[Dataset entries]
▬▬▬
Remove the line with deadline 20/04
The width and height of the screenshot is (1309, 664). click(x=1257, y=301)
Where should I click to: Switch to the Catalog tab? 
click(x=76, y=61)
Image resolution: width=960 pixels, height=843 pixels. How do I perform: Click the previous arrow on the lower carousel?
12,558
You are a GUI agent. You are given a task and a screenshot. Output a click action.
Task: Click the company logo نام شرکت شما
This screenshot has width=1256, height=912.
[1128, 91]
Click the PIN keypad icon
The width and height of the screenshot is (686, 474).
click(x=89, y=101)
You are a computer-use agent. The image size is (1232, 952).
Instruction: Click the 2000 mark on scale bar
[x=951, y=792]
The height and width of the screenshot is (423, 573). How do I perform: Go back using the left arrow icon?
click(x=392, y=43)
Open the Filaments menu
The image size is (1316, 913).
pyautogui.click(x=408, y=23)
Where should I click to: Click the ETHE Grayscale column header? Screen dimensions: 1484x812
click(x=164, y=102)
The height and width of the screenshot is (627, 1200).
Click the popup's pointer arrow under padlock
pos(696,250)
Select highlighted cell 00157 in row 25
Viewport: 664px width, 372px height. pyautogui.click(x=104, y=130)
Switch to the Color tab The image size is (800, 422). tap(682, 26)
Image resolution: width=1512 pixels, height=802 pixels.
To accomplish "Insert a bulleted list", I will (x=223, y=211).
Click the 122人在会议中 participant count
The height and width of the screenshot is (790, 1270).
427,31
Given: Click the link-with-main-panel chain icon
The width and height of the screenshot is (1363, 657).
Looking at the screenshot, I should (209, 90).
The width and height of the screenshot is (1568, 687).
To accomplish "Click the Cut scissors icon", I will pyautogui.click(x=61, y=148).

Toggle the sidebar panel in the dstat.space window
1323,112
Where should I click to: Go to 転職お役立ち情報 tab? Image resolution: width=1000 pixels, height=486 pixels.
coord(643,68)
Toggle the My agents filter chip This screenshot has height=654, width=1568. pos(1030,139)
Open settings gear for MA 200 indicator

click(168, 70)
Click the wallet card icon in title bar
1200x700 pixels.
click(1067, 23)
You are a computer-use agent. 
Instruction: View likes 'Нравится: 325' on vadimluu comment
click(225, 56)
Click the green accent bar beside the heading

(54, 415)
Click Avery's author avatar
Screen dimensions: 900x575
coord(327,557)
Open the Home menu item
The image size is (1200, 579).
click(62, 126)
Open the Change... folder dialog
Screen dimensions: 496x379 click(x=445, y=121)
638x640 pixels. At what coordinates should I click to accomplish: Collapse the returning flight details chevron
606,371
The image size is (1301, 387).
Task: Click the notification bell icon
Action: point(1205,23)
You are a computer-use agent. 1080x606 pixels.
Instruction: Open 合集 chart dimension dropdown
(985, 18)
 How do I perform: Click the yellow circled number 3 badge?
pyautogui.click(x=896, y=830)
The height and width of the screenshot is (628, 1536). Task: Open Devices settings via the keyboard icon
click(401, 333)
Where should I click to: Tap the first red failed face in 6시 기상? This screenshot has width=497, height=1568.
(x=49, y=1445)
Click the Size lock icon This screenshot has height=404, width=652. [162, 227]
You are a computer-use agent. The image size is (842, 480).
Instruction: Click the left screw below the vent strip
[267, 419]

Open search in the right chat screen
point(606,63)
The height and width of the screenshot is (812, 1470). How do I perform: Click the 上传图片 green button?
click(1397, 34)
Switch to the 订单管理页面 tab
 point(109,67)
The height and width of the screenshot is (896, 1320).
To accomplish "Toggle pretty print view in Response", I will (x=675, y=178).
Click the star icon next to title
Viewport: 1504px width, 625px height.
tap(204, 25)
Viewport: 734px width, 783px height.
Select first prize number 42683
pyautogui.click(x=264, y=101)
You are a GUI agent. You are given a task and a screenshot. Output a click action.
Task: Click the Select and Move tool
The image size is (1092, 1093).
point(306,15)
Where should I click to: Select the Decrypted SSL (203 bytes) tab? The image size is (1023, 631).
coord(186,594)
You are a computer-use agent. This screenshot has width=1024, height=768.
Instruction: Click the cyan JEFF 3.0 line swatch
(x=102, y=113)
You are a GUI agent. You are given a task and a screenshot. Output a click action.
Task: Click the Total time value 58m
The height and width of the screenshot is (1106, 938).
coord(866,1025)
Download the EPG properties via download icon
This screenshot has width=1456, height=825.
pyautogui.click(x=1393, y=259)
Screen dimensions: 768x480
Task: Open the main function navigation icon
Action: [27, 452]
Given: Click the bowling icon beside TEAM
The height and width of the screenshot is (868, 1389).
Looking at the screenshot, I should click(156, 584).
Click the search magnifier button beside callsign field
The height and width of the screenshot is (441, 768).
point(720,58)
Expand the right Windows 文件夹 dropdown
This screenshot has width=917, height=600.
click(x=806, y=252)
▬▬▬
Directions: In full and verbatim, transcribe the data.

Exercise solution:
Remove the line with deadline 20/04
The width and height of the screenshot is (1309, 664). click(x=1257, y=301)
Where should I click to: Switch to the Catalog tab? 
click(x=76, y=61)
Image resolution: width=960 pixels, height=843 pixels. How do I perform: Click the previous arrow on the lower carousel?
12,558
You are a GUI agent. You are given a task and a screenshot. Output a click action.
Task: Click the company logo نام شرکت شما
This screenshot has width=1256, height=912.
[1128, 91]
Click the PIN keypad icon
The width and height of the screenshot is (686, 474).
click(x=89, y=101)
You are a computer-use agent. The image size is (1232, 952).
Instruction: Click the 2000 mark on scale bar
[x=951, y=792]
The height and width of the screenshot is (423, 573). How do I perform: Go back using the left arrow icon?
click(x=392, y=43)
Open the Filaments menu
The image size is (1316, 913).
pyautogui.click(x=408, y=23)
Where should I click to: Click the ETHE Grayscale column header? Screen dimensions: 1484x812
click(x=164, y=102)
The height and width of the screenshot is (627, 1200).
Click the popup's pointer arrow under padlock
pos(696,250)
Select highlighted cell 00157 in row 25
Viewport: 664px width, 372px height. pyautogui.click(x=104, y=130)
Switch to the Color tab The image size is (800, 422). tap(682, 26)
Image resolution: width=1512 pixels, height=802 pixels.
To accomplish "Insert a bulleted list", I will (x=223, y=211).
Click the 122人在会议中 participant count
The height and width of the screenshot is (790, 1270).
427,31
Given: Click the link-with-main-panel chain icon
The width and height of the screenshot is (1363, 657).
Looking at the screenshot, I should (209, 90).
The width and height of the screenshot is (1568, 687).
To accomplish "Click the Cut scissors icon", I will pyautogui.click(x=61, y=148).

Toggle the sidebar panel in the dstat.space window
1323,112
Where should I click to: Go to 転職お役立ち情報 tab? Image resolution: width=1000 pixels, height=486 pixels.
coord(643,68)
Toggle the My agents filter chip This screenshot has height=654, width=1568. pos(1030,139)
Open settings gear for MA 200 indicator

click(168, 70)
Click the wallet card icon in title bar
1200x700 pixels.
click(1067, 23)
You are a computer-use agent. 
Instruction: View likes 'Нравится: 325' on vadimluu comment
click(225, 56)
Click the green accent bar beside the heading

(54, 415)
Click Avery's author avatar
Screen dimensions: 900x575
coord(327,557)
Open the Home menu item
The image size is (1200, 579).
click(62, 126)
Open the Change... folder dialog
Screen dimensions: 496x379 click(x=445, y=121)
638x640 pixels. At what coordinates should I click to accomplish: Collapse the returning flight details chevron
606,371
The image size is (1301, 387).
Task: Click the notification bell icon
Action: point(1205,23)
You are a computer-use agent. 1080x606 pixels.
Instruction: Open 合集 chart dimension dropdown
(985, 18)
 How do I perform: Click the yellow circled number 3 badge?
pyautogui.click(x=896, y=830)
The height and width of the screenshot is (628, 1536). Task: Open Devices settings via the keyboard icon
click(401, 333)
Where should I click to: Tap the first red failed face in 6시 기상? This screenshot has width=497, height=1568.
(x=49, y=1445)
Click the Size lock icon This screenshot has height=404, width=652. [162, 227]
You are a computer-use agent. The image size is (842, 480).
Instruction: Click the left screw below the vent strip
[267, 419]

Open search in the right chat screen
point(606,63)
The height and width of the screenshot is (812, 1470). How do I perform: Click the 上传图片 green button?
click(1397, 34)
Switch to the 订单管理页面 tab
 point(109,67)
The height and width of the screenshot is (896, 1320).
To accomplish "Toggle pretty print view in Response", I will (x=675, y=178).
Click the star icon next to title
Viewport: 1504px width, 625px height.
tap(204, 25)
Viewport: 734px width, 783px height.
Select first prize number 42683
pyautogui.click(x=264, y=101)
You are a GUI agent. You are given a task and a screenshot. Output a click action.
Task: Click the Select and Move tool
The image size is (1092, 1093).
point(306,15)
Where should I click to: Select the Decrypted SSL (203 bytes) tab? The image size is (1023, 631).
coord(186,594)
You are a computer-use agent. This screenshot has width=1024, height=768.
Instruction: Click the cyan JEFF 3.0 line swatch
(x=102, y=113)
You are a GUI agent. You are given a task and a screenshot. Output a click action.
Task: Click the Total time value 58m
The height and width of the screenshot is (1106, 938).
coord(866,1025)
Download the EPG properties via download icon
This screenshot has width=1456, height=825.
pyautogui.click(x=1393, y=259)
Screen dimensions: 768x480
Task: Open the main function navigation icon
Action: [27, 452]
Given: Click the bowling icon beside TEAM
The height and width of the screenshot is (868, 1389).
Looking at the screenshot, I should click(156, 584).
Click the search magnifier button beside callsign field
The height and width of the screenshot is (441, 768).
point(720,58)
Expand the right Windows 文件夹 dropdown
This screenshot has width=917, height=600.
click(x=806, y=252)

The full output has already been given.